● **The problem**: Leaving the images behind, copy every line of the records exactly.

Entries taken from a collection
= = = = = = =

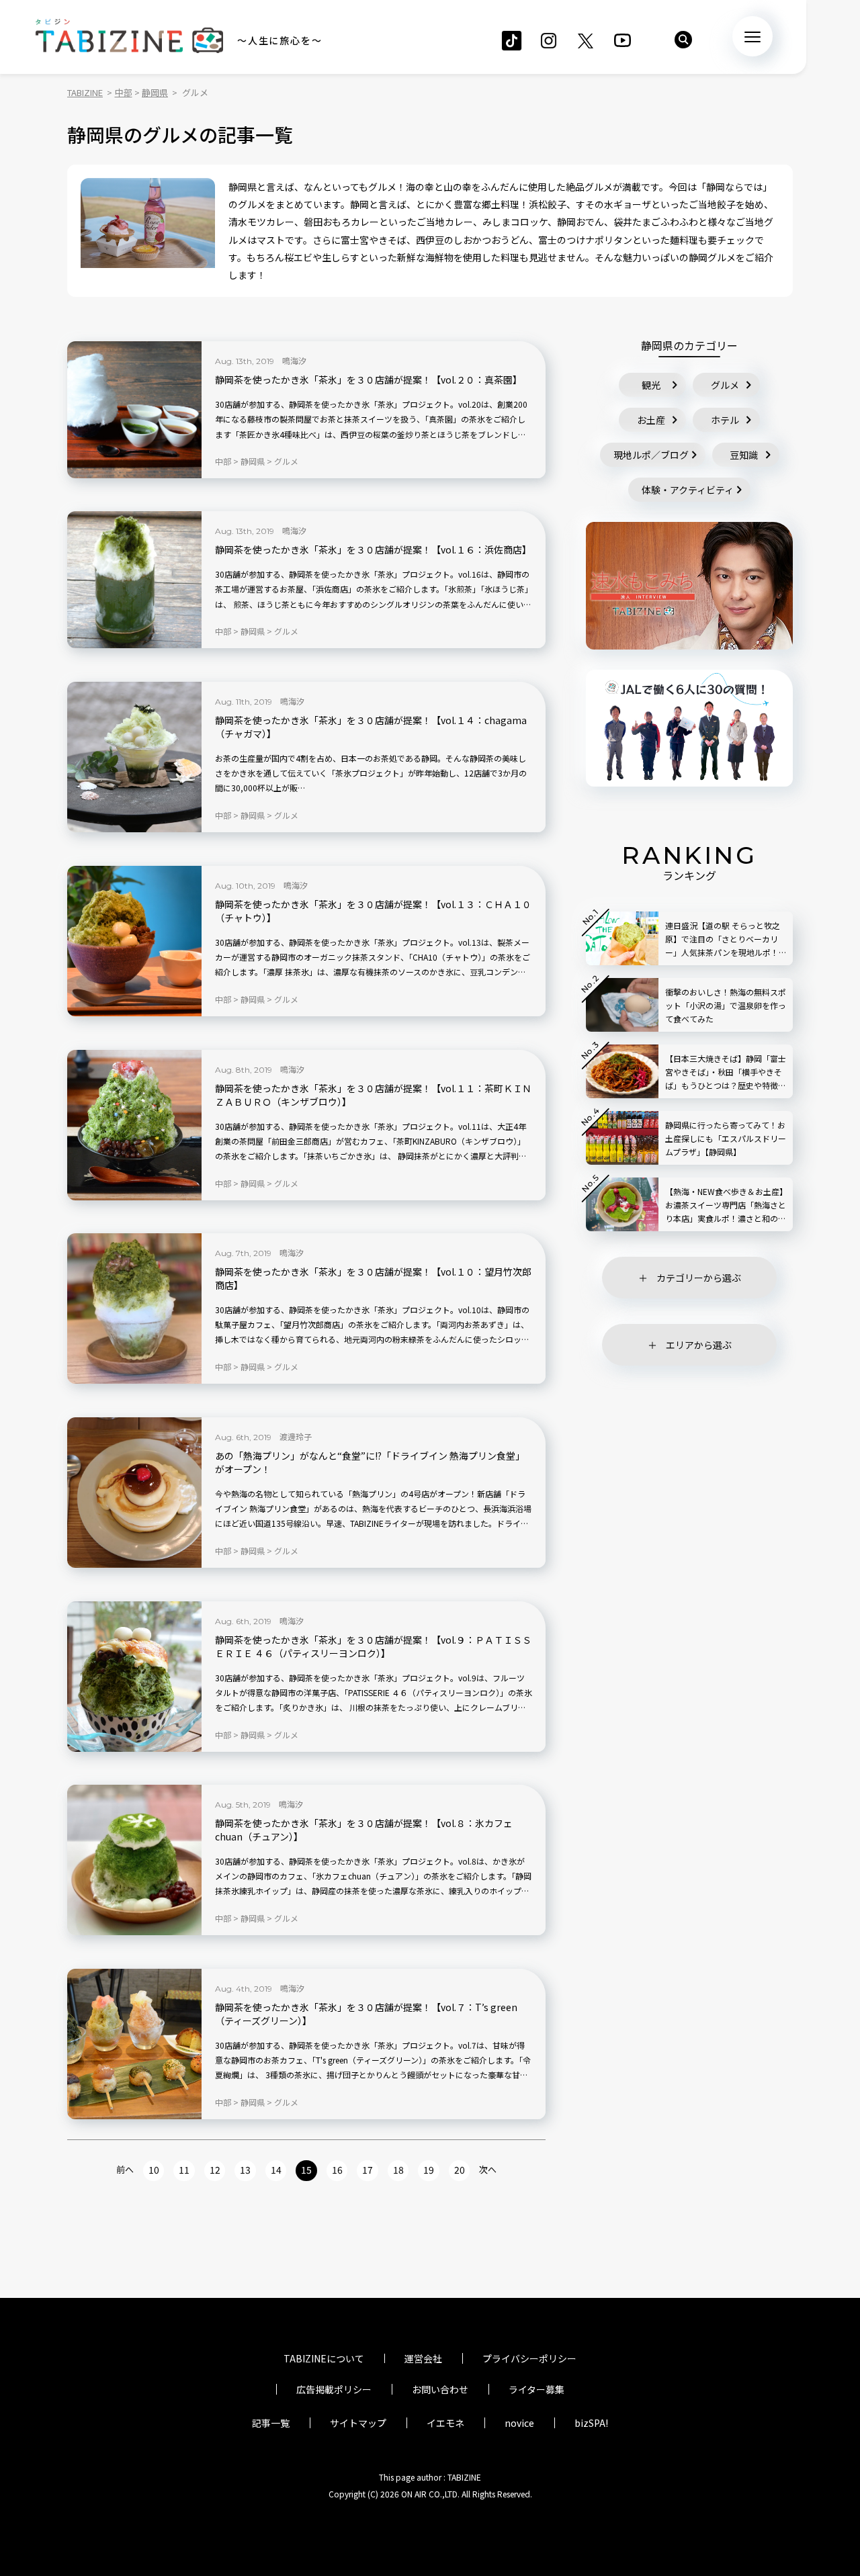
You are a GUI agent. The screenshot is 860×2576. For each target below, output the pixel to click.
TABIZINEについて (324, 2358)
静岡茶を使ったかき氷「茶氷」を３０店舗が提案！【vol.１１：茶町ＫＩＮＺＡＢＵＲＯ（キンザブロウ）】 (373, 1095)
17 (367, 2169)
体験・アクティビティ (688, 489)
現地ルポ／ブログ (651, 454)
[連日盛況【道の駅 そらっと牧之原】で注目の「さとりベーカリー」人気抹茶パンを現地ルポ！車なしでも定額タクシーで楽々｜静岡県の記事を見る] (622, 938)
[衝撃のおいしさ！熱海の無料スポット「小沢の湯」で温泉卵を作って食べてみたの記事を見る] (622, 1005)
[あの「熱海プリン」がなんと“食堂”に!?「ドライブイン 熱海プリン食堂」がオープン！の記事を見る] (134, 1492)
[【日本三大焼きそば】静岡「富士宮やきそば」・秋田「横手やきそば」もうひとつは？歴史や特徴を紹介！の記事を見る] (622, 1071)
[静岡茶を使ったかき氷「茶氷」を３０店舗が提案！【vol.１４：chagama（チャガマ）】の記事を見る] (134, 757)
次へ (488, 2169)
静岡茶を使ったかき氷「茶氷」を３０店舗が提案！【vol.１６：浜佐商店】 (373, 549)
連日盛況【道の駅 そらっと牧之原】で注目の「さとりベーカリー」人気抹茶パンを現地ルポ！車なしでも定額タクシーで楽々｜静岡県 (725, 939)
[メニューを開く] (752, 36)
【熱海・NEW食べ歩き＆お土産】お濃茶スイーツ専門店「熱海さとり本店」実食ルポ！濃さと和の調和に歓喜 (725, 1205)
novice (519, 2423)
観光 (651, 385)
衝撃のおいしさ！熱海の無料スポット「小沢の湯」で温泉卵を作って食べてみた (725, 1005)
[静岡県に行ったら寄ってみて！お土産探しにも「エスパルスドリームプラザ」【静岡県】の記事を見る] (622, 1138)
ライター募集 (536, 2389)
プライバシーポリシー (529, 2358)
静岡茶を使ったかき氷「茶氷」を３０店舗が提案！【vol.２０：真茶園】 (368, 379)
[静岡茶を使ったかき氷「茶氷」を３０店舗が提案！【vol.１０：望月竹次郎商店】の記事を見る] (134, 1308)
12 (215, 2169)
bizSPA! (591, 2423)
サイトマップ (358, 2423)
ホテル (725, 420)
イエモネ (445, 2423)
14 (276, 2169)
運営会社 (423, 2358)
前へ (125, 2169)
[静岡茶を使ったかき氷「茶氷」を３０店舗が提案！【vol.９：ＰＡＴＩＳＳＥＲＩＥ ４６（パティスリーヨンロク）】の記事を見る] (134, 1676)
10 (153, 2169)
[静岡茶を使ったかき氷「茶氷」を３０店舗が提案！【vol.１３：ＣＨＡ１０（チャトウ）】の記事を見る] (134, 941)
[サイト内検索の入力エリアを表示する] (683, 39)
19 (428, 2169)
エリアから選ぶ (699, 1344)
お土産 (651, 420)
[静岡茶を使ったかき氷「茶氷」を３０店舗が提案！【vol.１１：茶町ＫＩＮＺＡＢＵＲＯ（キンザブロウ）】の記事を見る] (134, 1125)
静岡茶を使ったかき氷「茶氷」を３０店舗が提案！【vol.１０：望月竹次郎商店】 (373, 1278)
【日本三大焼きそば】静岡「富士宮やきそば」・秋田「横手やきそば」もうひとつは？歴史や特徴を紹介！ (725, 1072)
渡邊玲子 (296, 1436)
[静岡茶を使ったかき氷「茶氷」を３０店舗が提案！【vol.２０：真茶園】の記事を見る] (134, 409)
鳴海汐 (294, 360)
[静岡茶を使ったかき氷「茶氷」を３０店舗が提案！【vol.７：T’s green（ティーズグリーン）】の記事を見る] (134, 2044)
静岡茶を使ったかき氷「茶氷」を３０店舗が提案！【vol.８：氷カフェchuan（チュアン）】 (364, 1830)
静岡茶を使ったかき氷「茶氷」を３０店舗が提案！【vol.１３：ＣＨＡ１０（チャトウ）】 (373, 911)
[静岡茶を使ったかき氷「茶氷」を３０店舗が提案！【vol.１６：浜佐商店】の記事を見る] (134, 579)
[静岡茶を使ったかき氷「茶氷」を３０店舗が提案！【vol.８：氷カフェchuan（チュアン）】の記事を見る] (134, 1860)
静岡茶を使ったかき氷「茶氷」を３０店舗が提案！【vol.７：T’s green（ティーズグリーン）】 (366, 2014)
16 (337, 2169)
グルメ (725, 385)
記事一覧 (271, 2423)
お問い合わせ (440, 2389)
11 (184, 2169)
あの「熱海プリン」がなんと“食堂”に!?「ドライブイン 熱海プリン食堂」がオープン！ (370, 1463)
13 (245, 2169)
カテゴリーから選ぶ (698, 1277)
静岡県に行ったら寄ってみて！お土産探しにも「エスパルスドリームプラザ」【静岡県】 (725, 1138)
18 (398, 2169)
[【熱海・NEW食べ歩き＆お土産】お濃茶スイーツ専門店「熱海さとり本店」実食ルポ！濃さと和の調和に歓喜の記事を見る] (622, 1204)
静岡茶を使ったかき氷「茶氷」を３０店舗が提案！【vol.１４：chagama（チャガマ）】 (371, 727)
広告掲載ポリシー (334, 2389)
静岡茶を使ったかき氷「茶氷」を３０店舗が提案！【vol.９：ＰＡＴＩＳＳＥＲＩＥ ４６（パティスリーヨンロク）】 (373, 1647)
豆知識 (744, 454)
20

= = = = = = =

● **Solution below**:
You are a GUI agent. The screenshot is 860×2576. For each target below, output the pixel to click.
TABIZINEについて (324, 2358)
静岡茶を使ったかき氷「茶氷」を３０店舗が提案！【vol.１１：茶町ＫＩＮＺＡＢＵＲＯ（キンザブロウ）】 (373, 1095)
17 (367, 2169)
体験・アクティビティ (688, 489)
現地ルポ／ブログ (651, 454)
[連日盛況【道の駅 そらっと牧之原】で注目の「さとりベーカリー」人気抹茶パンを現地ルポ！車なしでも定額タクシーで楽々｜静岡県の記事を見る] (622, 938)
[衝撃のおいしさ！熱海の無料スポット「小沢の湯」で温泉卵を作って食べてみたの記事を見る] (622, 1005)
[あの「熱海プリン」がなんと“食堂”に!?「ドライブイン 熱海プリン食堂」がオープン！の記事を見る] (134, 1492)
[【日本三大焼きそば】静岡「富士宮やきそば」・秋田「横手やきそば」もうひとつは？歴史や特徴を紹介！の記事を見る] (622, 1071)
[静岡茶を使ったかき氷「茶氷」を３０店舗が提案！【vol.１４：chagama（チャガマ）】の記事を見る] (134, 757)
次へ (488, 2169)
静岡茶を使ったかき氷「茶氷」を３０店舗が提案！【vol.１６：浜佐商店】 (373, 549)
連日盛況【道の駅 そらっと牧之原】で注目の「さとりベーカリー」人気抹茶パンを現地ルポ！車なしでも定額タクシーで楽々｜静岡県 (725, 939)
[メニューを開く] (752, 36)
【熱海・NEW食べ歩き＆お土産】お濃茶スイーツ専門店「熱海さとり本店」実食ルポ！濃さと和の調和に歓喜 (725, 1205)
novice (519, 2423)
観光 (651, 385)
衝撃のおいしさ！熱海の無料スポット「小沢の湯」で温泉卵を作って食べてみた (725, 1005)
[静岡県に行ったら寄ってみて！お土産探しにも「エスパルスドリームプラザ」【静岡県】の記事を見る] (622, 1138)
ライター募集 (536, 2389)
プライバシーポリシー (529, 2358)
静岡茶を使ったかき氷「茶氷」を３０店舗が提案！【vol.２０：真茶園】 (368, 379)
[静岡茶を使ったかき氷「茶氷」を３０店舗が提案！【vol.１０：望月竹次郎商店】の記事を見る] (134, 1308)
12 (215, 2169)
bizSPA! (591, 2423)
サイトマップ (358, 2423)
ホテル (725, 420)
イエモネ (445, 2423)
14 (276, 2169)
運営会社 (423, 2358)
前へ (125, 2169)
[静岡茶を使ったかき氷「茶氷」を３０店舗が提案！【vol.９：ＰＡＴＩＳＳＥＲＩＥ ４６（パティスリーヨンロク）】の記事を見る] (134, 1676)
10 (153, 2169)
[静岡茶を使ったかき氷「茶氷」を３０店舗が提案！【vol.１３：ＣＨＡ１０（チャトウ）】の記事を見る] (134, 941)
[サイト内検索の入力エリアを表示する] (683, 39)
19 (428, 2169)
エリアから選ぶ (699, 1344)
お土産 (651, 420)
[静岡茶を使ったかき氷「茶氷」を３０店舗が提案！【vol.１１：茶町ＫＩＮＺＡＢＵＲＯ（キンザブロウ）】の記事を見る] (134, 1125)
静岡茶を使ったかき氷「茶氷」を３０店舗が提案！【vol.１０：望月竹次郎商店】 (373, 1278)
【日本三大焼きそば】静岡「富士宮やきそば」・秋田「横手やきそば」もうひとつは？歴史や特徴を紹介！ (725, 1072)
渡邊玲子 (296, 1436)
[静岡茶を使ったかき氷「茶氷」を３０店舗が提案！【vol.２０：真茶園】の記事を見る] (134, 409)
鳴海汐 (294, 360)
[静岡茶を使ったかき氷「茶氷」を３０店舗が提案！【vol.７：T’s green（ティーズグリーン）】の記事を見る] (134, 2044)
静岡茶を使ったかき氷「茶氷」を３０店舗が提案！【vol.８：氷カフェchuan（チュアン）】 (364, 1830)
静岡茶を使ったかき氷「茶氷」を３０店舗が提案！【vol.１３：ＣＨＡ１０（チャトウ）】 (373, 911)
[静岡茶を使ったかき氷「茶氷」を３０店舗が提案！【vol.１６：浜佐商店】の記事を見る] (134, 579)
[静岡茶を使ったかき氷「茶氷」を３０店舗が提案！【vol.８：氷カフェchuan（チュアン）】の記事を見る] (134, 1860)
静岡茶を使ったかき氷「茶氷」を３０店舗が提案！【vol.７：T’s green（ティーズグリーン）】 (366, 2014)
16 (337, 2169)
グルメ (725, 385)
記事一覧 (271, 2423)
お問い合わせ (440, 2389)
11 (184, 2169)
あの「熱海プリン」がなんと“食堂”に!?「ドライブイン 熱海プリン食堂」がオープン！ (370, 1463)
13 (245, 2169)
カテゴリーから選ぶ (698, 1277)
静岡県に行ったら寄ってみて！お土産探しにも「エスパルスドリームプラザ」【静岡県】 (725, 1138)
18 (398, 2169)
[【熱海・NEW食べ歩き＆お土産】お濃茶スイーツ専門店「熱海さとり本店」実食ルポ！濃さと和の調和に歓喜の記事を見る] (622, 1204)
静岡茶を使ったかき氷「茶氷」を３０店舗が提案！【vol.１４：chagama（チャガマ）】 (371, 727)
広告掲載ポリシー (334, 2389)
静岡茶を使ったかき氷「茶氷」を３０店舗が提案！【vol.９：ＰＡＴＩＳＳＥＲＩＥ ４６（パティスリーヨンロク）】 (373, 1647)
豆知識 (744, 454)
20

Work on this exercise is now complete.